In February 1812 Adoniram and his wife Ann, who had only been married for two weeks, left Massachusetts for India. During the four month voyage Judson devoted his time to the doctrine of baptism. Judson had been raised in the pedobaptist (infant) theology and wanted to defend his beliefs to the famous William Carey in India who was a proponent of believer’s baptism. During this study Adoniram and Ann came under conviction that baptism by immersion was the correct form of baptism and upon arriving in Calcutta were baptized as believers. This act led to the resignation of the Judsons from their missionary support network, effectively leaving the couple without support or funding.

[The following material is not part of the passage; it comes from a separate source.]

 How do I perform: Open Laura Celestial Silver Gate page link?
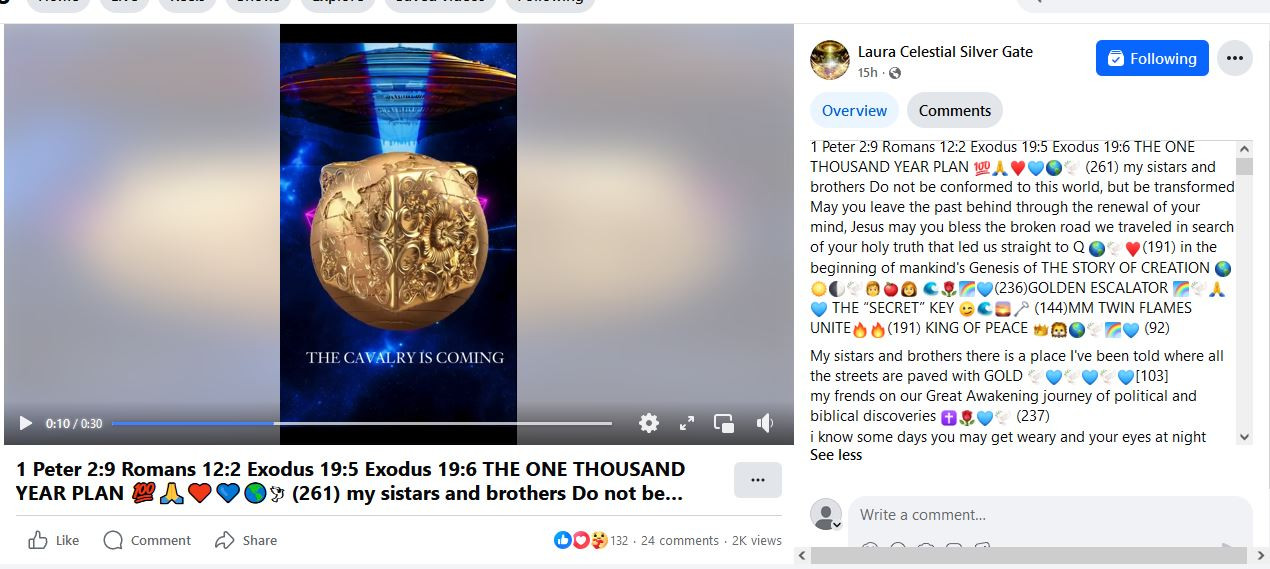[x=945, y=51]
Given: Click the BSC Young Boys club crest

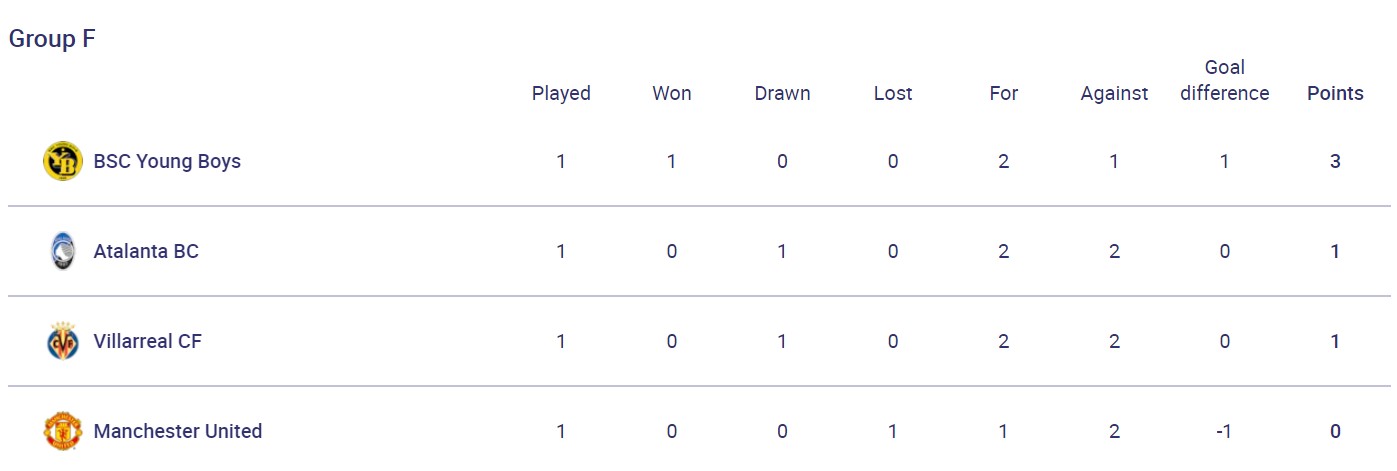Looking at the screenshot, I should tap(62, 161).
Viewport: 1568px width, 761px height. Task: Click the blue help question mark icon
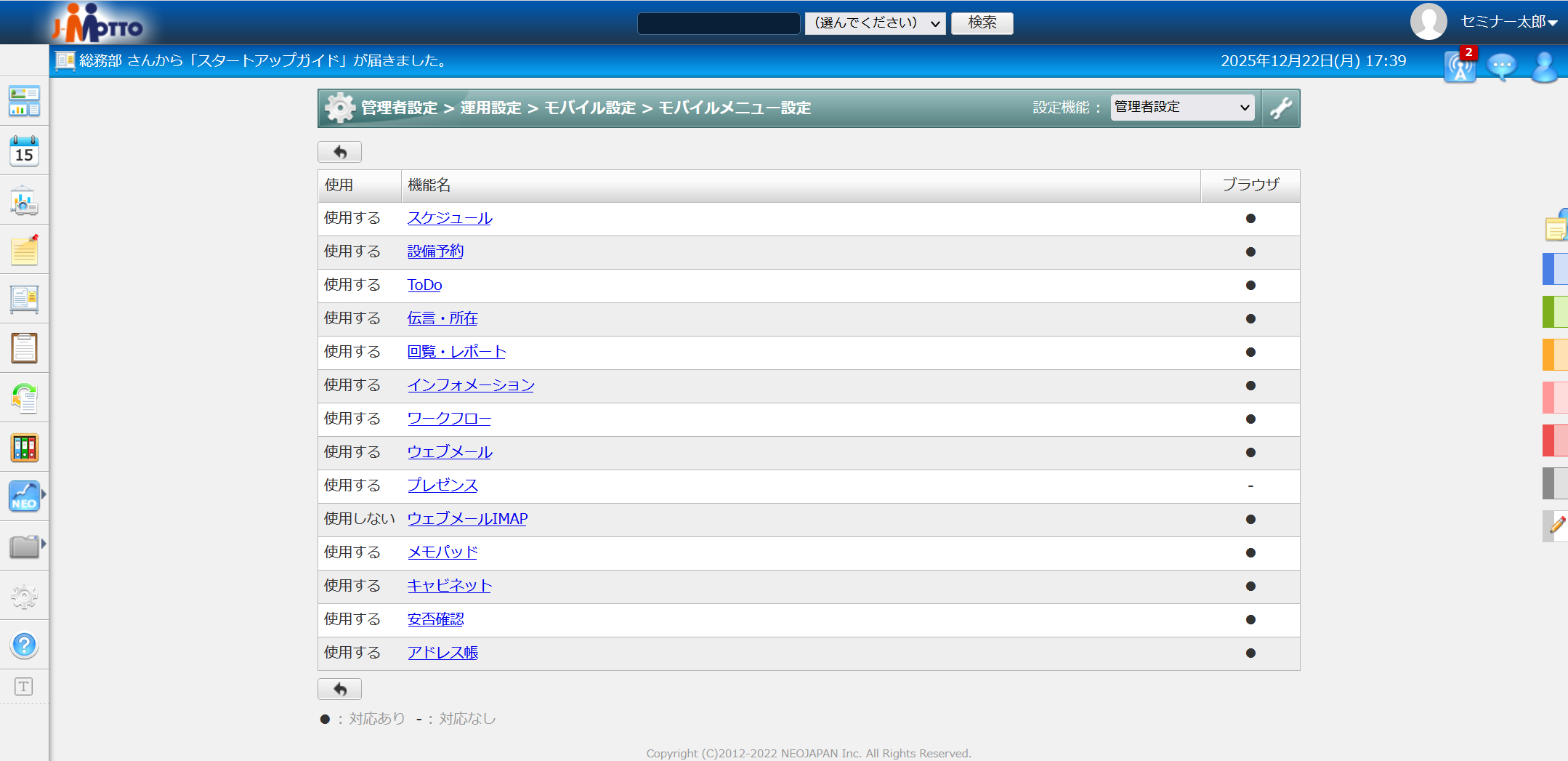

In July 1813 the Judsons arrived in Burma, which was firmly controlled by the Buddhist religion. Adoniram and Ann set out to learn the language as their first step to reaching the Burmese people. After six years of mission work Judson baptized his first convert. The struggles for the Judsons continued as they buried their two children and Adoniram was imprisoned as a spy in 1824. Judson would spend 19 months in a Burmese “death prison” where only Ann’s constant aid kept him alive. She would bring him food and a pillow into which was sewn his translation of the Burmese New Testament, which he had completed a year prior. He needed the pillow due to the fact that every night the guards would raise the prisoners up by their feet so that only their heads and shoulders would touch the ground. In 1825 Judson was finally released from prison but soon thereafter Ann became sick and died in 1826 and their daughter Maria died 6 months later. In 1828 Adoniram retreated to seclusion and darkness covered his life. Slowly in 1830 Judson emerged from his spiritual darkness with newfound conviction to reach the Burmese for Christ. In 1834 Judson finished translation of the entire Bible and he died in 1850 on a ship and was buried at sea.


Adoniram Judson’s translation of the Bible into Burmese is still used to this day. There are many people groups in present-day Myanmar, two of which are the Burmese and the Karen. Out of 26 million Burmese approximately 50,000 are Christian. Out of 4 million Karen, 40% are professing believers. Judson paved the way for these people to come to Christ by God’s sovereign plan. Judson learned much during his years as a missionary. He wrote many of the lessons down to be taught to new missionaries about his struggles. He spearheaded church planting, translation and linguistics within Baptist circles. He revolutionized the modern concepts of contextualization and discipleship. Above all, through the heartache and pain Judson loved Christ and his convictions drove him to the mission field. Let his life be a lesson for all of us.